毎年、
クリスマスが近くなると大通りは一面、イルミネーションが施される。
まるで、光の花が咲いたみたいだ。
この街のイルミネーションは有名だった。
地元の人以外も他県から、大勢の人がこの光の花を見に集まるのだ。
だからクリスマスの前後は、
街は人で溢れかえる…。
ひろとが睡眠時間を削って働いているのを知っていて、
私は
「イルミネーションが見てみたい」
と無茶を言った。
「わかった、時間作るよ。
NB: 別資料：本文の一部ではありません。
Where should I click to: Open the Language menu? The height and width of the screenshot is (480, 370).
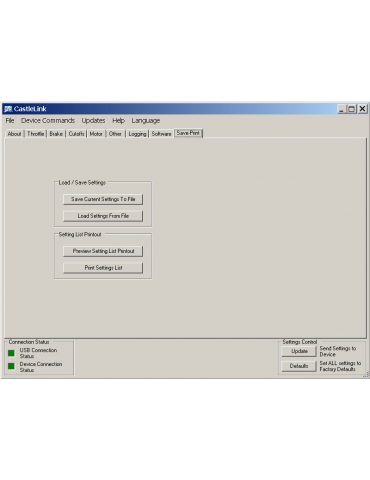[x=146, y=121]
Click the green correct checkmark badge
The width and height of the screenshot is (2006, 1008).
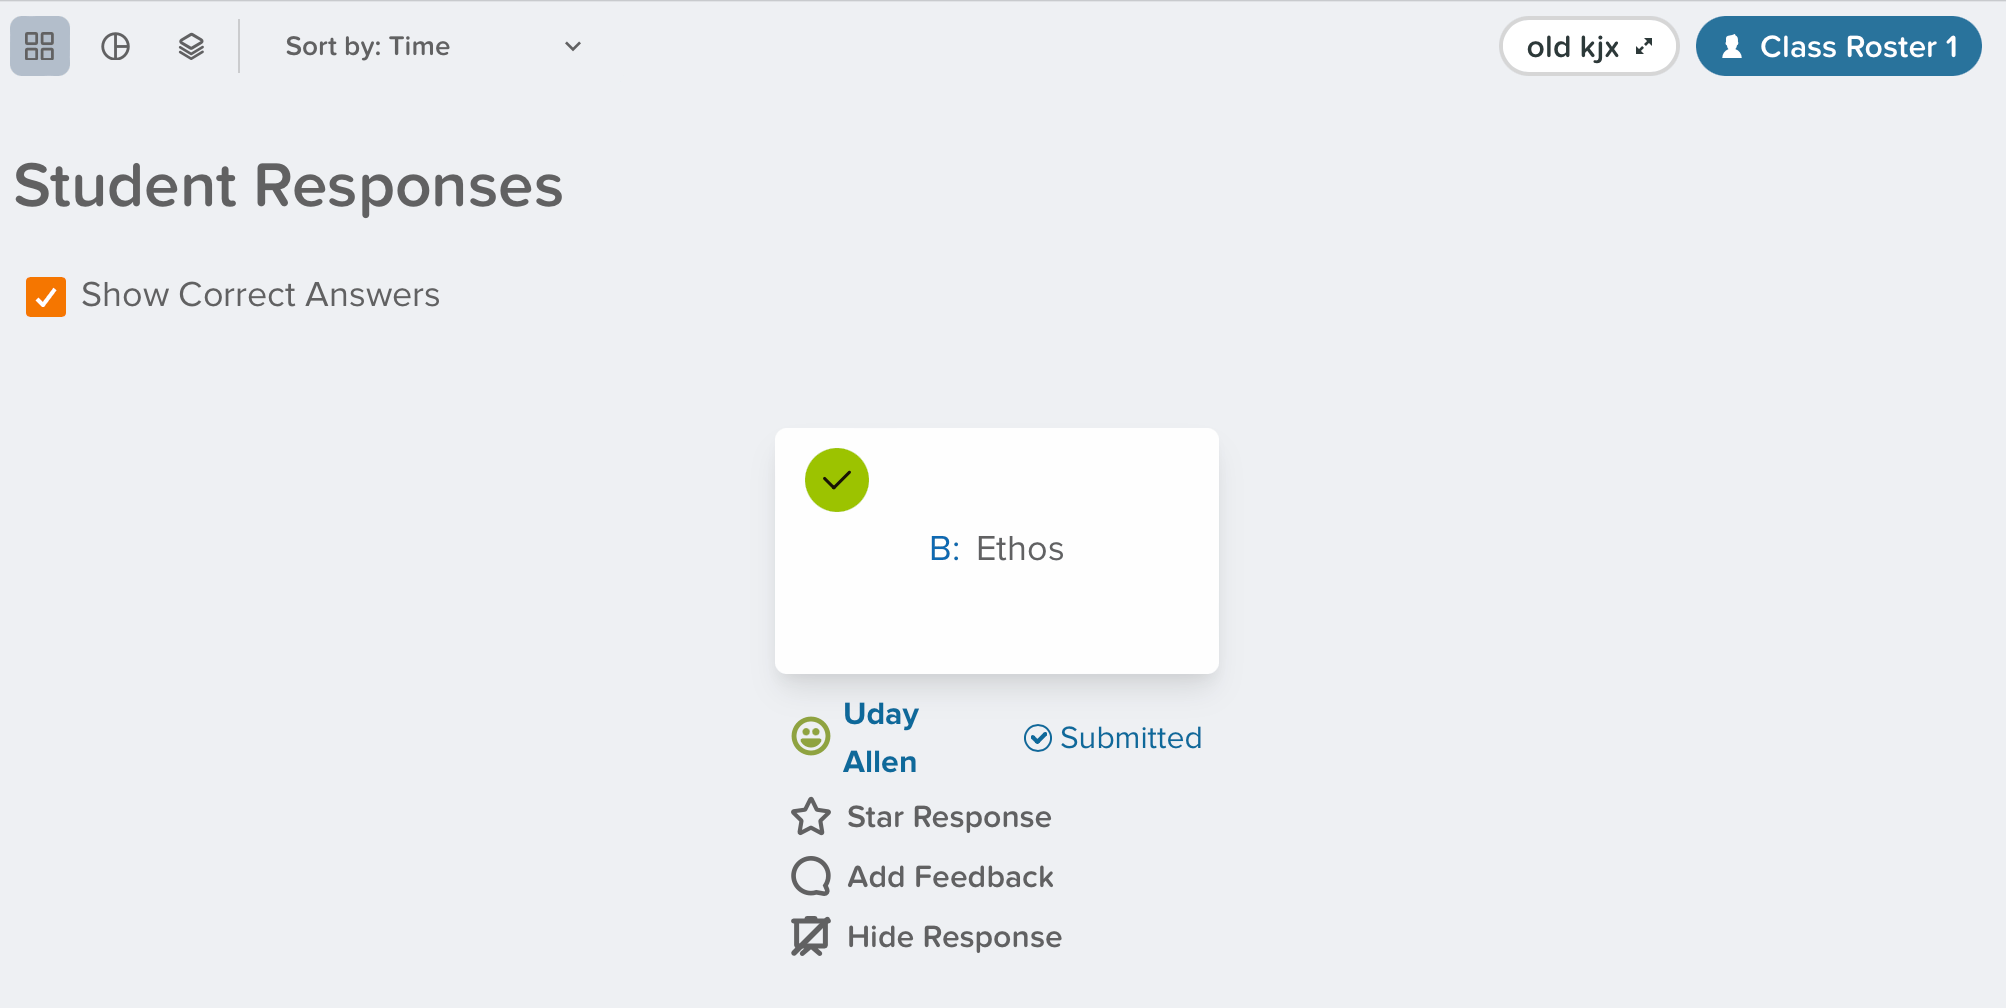[x=837, y=480]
」
彼は無理して
時間を作ってくれた。
約束は8時。
8時30分過ぎても、ひろとは来なかった。
いつもなら、30分遅刻ぐらいで来るのに…。
メールは返ってこない。
電話も繋がらない。
何回もコールした。
やっぱり出ない…。
どうしよう…。
事故でもあったのかと、急に不安になった。
私はまだひろとの
家も知らない…。
友達も知らない…。
何も知らない自分が悲しくなった。
「あ…」
ラストイベントの時、アドレス交換した、祐希奈ちゃんの事を思い出していた。
すぐさま電話する。
「理緒さん、久しぶり!元気~?」
「元気だよ!
急にゴメン…、
ひろと、
電話繋がんないんないんだけど、
そういう事って、
よくある?」
聞かないといけない自分が情けなかった…。
「ひろちゃん、きっちりしてるから…。
おかしいですよね…?
私、ひろちゃんの友達に連絡してみますね!」
「ありがとう。お願い!」
暫くして、ひろとから連絡があった。
「理緒さん、ごめんなさい!すぐ行きます!」
ひろとは疲れすぎて、ソファーで爆睡してたらしい…。
すぐさま祐希奈ちゃんにありがとうを言い電話を切った…。
“何でもなくて良かった…。”
そう思うと同時に、
何も知らない自分に対する憤りが込み上げてきた。
しばらくして、いつものように慌てながらひろとが現れた。
でも結局、
時間がなくて
イルミネーションを見る事は出来なかった。
「また来年もあるじゃん…。」
ひろとは言った。
その約束が守られる事はなかったけど。